Solar farm inspires energy quest

The West Australian
Professor Ray Wills from solar energy company Sun Briliiance, in a paddock east of Cunderdin, where the installation of 320,000 sun-tracking solar panels is planned.
Camera IconProfessor Ray Wills from solar energy company Sun Briliiance, in a paddock east of Cunderdin, where the installation of 320,000 sun-tracking solar panels is planned. Credit: no

The proponent of a planned $160 million solar farm near Cunderdin is encouraging people living in the Wheatbelt to explore all types of renewable energy.

Professor Ray Willis is the director of the solar energy company Sun Brilliance, which plans to have the 100-megawatt solar farm up and running by the end of the year.

This would make it the county’s biggest solar farm, with plans to sell the electricity through the spot wholesale energy market.

“Solar energy is one option when it comes to improving the sustainability of life in the Wheatbelt,” Professor Willis said.

“In the future, regional and remote communities will benefit the most from all types of renewable energy and other technologies including three-dimensional printing.

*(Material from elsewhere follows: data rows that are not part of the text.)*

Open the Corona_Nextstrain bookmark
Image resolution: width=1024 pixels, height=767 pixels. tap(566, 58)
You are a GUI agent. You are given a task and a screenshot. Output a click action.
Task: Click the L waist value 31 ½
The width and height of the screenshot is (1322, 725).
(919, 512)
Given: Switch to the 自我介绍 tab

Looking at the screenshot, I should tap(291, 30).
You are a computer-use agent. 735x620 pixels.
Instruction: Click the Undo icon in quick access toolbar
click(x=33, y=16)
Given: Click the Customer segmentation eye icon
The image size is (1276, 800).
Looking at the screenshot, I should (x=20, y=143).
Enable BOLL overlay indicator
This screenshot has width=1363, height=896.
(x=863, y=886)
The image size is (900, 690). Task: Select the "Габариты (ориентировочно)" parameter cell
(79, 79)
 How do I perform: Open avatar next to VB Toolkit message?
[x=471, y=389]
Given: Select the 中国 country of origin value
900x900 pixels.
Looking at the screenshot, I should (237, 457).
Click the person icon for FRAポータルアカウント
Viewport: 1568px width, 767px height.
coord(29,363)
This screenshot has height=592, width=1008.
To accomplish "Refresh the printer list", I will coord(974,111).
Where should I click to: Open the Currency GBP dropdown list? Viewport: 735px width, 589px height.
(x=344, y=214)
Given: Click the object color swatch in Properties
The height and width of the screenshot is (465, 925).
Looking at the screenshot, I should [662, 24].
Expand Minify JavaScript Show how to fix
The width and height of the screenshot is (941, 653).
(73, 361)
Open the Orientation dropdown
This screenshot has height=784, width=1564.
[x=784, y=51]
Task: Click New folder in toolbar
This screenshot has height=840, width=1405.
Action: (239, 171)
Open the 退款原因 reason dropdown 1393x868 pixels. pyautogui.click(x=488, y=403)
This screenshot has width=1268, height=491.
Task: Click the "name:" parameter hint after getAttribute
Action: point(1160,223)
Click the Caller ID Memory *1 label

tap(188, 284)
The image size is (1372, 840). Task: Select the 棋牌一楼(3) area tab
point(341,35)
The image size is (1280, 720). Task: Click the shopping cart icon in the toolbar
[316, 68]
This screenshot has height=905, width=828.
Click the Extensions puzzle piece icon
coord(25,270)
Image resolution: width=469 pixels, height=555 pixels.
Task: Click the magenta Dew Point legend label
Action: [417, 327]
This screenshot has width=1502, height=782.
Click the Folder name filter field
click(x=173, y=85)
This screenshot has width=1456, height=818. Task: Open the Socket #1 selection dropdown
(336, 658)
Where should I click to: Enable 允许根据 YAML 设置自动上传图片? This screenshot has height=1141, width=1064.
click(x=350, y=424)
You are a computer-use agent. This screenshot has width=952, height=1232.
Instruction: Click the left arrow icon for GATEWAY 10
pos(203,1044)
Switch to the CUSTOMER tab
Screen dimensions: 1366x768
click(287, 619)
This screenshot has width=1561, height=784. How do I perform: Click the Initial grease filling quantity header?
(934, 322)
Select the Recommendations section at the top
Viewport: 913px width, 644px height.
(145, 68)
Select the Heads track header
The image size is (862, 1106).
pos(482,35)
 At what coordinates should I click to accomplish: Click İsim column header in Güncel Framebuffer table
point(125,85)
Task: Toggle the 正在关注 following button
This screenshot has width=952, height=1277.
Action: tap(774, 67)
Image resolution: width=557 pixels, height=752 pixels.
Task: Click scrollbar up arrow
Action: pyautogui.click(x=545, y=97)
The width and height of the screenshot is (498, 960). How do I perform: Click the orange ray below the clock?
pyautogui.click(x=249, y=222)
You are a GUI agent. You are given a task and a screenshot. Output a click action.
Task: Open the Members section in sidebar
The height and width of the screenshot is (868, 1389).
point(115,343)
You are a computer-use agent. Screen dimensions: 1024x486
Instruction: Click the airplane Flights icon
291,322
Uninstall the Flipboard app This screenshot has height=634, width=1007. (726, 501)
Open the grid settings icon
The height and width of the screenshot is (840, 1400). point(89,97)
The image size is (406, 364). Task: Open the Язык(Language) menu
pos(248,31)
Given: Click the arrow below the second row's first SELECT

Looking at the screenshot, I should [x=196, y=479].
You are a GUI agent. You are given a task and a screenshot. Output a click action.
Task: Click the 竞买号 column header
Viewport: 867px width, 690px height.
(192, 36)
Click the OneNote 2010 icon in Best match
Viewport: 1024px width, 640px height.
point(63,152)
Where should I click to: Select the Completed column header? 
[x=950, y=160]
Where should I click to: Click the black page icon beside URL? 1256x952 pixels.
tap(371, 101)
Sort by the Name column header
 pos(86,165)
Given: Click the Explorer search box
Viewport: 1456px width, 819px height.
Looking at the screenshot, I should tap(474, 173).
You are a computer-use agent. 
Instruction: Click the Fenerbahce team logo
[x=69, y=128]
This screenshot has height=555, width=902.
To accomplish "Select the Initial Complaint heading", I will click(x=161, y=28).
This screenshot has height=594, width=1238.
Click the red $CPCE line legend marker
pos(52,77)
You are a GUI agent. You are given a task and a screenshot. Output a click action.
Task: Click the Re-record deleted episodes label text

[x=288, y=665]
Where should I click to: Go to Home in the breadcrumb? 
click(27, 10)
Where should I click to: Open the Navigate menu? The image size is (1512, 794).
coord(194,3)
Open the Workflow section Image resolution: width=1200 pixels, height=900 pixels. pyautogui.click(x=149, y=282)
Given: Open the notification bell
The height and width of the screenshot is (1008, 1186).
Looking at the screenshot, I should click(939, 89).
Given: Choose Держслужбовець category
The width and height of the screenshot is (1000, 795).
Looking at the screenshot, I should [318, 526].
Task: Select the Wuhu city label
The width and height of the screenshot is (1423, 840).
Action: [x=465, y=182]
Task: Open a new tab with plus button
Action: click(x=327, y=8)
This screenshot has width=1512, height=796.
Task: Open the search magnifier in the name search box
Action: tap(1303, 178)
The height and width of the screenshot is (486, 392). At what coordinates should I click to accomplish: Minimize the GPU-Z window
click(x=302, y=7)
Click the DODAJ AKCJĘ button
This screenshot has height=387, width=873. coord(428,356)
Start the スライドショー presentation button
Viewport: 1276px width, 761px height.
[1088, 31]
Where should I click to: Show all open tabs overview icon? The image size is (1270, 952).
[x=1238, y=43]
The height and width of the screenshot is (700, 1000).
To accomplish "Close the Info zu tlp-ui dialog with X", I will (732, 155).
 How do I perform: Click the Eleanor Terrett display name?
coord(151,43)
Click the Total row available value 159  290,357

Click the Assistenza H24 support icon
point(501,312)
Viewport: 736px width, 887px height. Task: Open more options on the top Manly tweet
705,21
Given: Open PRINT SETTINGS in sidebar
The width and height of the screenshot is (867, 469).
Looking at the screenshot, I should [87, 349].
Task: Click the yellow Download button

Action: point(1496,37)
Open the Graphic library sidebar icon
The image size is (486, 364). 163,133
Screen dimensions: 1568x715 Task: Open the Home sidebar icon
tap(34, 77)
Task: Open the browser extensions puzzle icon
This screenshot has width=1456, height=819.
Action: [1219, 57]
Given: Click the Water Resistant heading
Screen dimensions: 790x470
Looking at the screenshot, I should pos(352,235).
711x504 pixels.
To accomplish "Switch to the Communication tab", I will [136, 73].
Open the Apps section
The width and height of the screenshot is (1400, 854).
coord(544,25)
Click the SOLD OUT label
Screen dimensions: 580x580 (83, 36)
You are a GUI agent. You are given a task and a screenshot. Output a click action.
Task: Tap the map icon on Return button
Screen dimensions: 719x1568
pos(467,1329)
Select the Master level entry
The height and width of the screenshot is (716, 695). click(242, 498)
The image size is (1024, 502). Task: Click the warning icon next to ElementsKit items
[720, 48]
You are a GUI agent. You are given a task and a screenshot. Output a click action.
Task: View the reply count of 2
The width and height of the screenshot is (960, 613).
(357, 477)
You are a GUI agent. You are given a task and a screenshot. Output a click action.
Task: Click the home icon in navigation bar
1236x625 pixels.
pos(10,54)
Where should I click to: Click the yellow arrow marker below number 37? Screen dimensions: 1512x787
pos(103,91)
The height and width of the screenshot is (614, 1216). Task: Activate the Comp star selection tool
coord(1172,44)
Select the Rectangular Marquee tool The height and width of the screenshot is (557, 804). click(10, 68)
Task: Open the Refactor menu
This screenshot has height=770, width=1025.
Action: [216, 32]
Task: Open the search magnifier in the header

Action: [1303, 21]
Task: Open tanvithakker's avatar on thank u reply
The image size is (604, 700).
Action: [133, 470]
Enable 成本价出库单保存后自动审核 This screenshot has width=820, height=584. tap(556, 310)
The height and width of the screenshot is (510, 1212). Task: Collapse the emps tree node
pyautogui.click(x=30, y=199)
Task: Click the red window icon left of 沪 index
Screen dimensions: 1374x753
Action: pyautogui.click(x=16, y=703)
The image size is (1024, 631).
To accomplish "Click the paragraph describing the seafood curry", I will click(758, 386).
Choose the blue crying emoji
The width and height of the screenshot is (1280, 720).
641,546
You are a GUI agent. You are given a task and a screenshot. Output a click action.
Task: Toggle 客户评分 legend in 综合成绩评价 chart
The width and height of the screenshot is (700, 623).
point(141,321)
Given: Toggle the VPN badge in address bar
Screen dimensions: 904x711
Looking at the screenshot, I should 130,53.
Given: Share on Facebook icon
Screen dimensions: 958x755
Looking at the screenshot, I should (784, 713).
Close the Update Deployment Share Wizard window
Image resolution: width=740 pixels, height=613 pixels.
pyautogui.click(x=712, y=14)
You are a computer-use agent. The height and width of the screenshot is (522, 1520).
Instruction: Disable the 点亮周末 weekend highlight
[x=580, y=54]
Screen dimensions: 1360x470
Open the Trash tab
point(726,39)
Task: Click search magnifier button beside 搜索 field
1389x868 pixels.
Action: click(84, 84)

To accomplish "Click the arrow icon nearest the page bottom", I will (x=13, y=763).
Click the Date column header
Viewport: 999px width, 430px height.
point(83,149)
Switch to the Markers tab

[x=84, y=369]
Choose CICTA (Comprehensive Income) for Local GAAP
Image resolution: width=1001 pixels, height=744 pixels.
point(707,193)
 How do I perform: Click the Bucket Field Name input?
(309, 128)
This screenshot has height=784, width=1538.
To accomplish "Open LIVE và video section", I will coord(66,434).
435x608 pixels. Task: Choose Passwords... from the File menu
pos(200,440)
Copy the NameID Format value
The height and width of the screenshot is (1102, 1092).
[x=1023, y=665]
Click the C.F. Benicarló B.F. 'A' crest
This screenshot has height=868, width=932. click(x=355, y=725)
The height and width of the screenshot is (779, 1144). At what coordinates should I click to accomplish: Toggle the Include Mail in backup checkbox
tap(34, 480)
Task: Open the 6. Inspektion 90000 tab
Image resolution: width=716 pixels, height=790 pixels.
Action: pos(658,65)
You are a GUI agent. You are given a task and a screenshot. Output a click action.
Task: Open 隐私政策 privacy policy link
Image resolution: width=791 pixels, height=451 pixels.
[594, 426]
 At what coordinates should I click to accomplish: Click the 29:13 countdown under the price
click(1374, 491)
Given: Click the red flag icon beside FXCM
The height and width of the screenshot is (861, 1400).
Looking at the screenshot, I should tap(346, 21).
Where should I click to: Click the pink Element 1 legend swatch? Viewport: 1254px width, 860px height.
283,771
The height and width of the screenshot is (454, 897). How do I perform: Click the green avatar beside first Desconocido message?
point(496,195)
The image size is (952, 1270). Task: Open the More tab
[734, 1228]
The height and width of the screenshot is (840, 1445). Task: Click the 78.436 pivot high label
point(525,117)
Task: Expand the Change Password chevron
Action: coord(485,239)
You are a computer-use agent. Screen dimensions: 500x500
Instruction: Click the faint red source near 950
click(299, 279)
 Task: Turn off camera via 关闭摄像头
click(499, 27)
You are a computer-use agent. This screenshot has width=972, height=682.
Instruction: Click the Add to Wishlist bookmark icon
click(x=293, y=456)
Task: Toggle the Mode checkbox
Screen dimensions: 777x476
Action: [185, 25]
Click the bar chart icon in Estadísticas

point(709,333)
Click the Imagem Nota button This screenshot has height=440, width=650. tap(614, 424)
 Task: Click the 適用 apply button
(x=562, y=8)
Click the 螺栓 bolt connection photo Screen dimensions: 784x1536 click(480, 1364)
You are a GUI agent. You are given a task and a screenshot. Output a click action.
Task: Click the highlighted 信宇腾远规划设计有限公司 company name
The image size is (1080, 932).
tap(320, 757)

Professor Willis was encouraging households, shires, schools and businesses to explore these technologies, with the help of available grants.

These included the newly opened Sustainable Communities Grant Scheme.

This scheme was supported by natural resource management group Wheatbelt NRM through funding from the Australian Government’s National Landcare Program.

The group’s chief executive Natarsha Woods said financial support of up to $20,000 was available to those who were eligible.

“This can include trial and demonstration sites that are of benefit to the greater community, or shires trying to improve their waste water management schemes,” she said. “We even cater for individuals who are trying to start small-scale renewable energy projects in their community.”